Going through the material below, please gather all lines with the word "label" in them.

Material for this task:
>>>

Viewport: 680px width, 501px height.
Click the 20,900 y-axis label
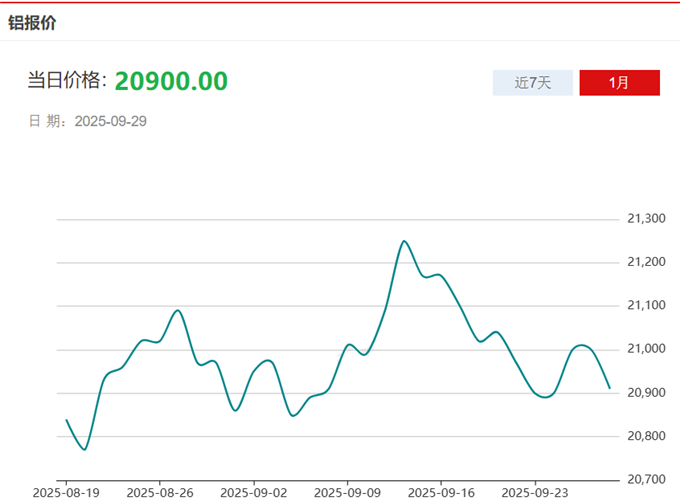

<<<
>>>

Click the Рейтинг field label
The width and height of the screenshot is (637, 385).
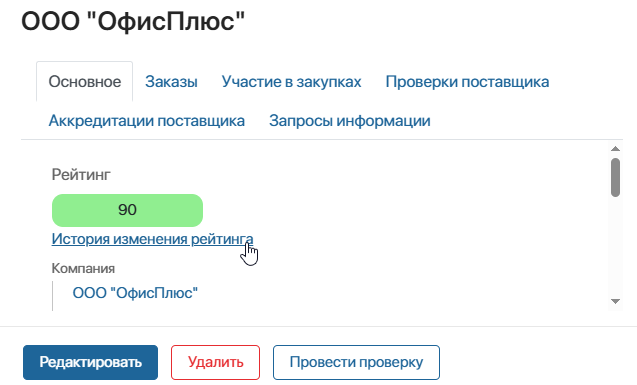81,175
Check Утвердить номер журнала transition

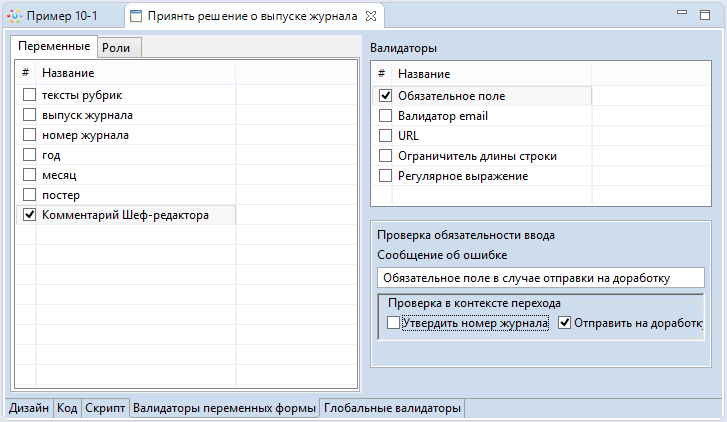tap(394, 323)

<<<

Your solution:
Click the 20,900 y-axis label
Click the Рейтинг field label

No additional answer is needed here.